#### Selected text
================
Dear Heavenly Father, I thank You for the riches of Your kindness, mercy, and patience, knowing that Your kindness has led me to repentance (Romans 2:4). I confess that I have not extended that same patience and kindness toward others who have offended me. Instead, I have held anger, bitterness, and resentment in my heart. During this time of self-examination, I pray that you would bring to mind all the people that I need to forgive so that I may do so now (Matthew 18:35).

(Begin writing down the names that come to mind, then continue the prayer) 

Father, in the Name of Jesus Christ, as an act of my will, I choose to forgive the following people:

  1. I choose to forgive & release (name) for (describe what he/she did)
  2. I choose to forgive & release (name) for (describe what he/she did)

(Continue down your list. Take a moment to pause and ask Holy Spirit if there’s anyone else. Then finish the prayer.)
================
#### Task instructions
Quote the forgiveness prayer from "1. I choose" up to and including "finish the prayer.)".
================
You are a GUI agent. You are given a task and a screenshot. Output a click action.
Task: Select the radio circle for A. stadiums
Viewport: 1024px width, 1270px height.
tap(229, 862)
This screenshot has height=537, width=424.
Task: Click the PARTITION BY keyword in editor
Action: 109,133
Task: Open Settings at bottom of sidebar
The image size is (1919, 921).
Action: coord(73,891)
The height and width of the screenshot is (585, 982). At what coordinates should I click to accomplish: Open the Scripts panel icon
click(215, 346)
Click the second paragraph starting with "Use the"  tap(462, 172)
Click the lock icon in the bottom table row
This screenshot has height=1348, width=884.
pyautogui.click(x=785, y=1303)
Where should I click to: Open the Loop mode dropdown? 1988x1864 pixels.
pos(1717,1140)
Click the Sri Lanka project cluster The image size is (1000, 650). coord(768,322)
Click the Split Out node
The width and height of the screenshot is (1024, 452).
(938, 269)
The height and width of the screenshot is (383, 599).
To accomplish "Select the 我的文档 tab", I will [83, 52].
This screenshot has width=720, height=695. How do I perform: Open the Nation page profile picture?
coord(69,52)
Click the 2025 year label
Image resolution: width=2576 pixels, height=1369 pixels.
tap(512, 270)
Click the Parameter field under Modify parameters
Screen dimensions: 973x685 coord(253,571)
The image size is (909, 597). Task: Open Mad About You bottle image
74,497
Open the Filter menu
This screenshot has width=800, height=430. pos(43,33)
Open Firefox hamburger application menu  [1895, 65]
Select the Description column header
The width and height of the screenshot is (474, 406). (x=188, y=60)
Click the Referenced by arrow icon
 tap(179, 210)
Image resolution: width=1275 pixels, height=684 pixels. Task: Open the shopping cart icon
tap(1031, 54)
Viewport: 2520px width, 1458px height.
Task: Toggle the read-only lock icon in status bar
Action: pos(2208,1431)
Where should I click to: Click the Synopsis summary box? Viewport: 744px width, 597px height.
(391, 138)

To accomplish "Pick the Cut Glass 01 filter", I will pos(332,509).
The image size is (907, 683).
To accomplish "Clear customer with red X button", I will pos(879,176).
================
#### Exercise output
1. I choose to forgive & release (name) for (describe what he/she did)
  2. I choose to forgive & release (name) for (describe what he/she did)

(Continue down your list. Take a moment to pause and ask Holy Spirit if there’s anyone else. Then finish the prayer.)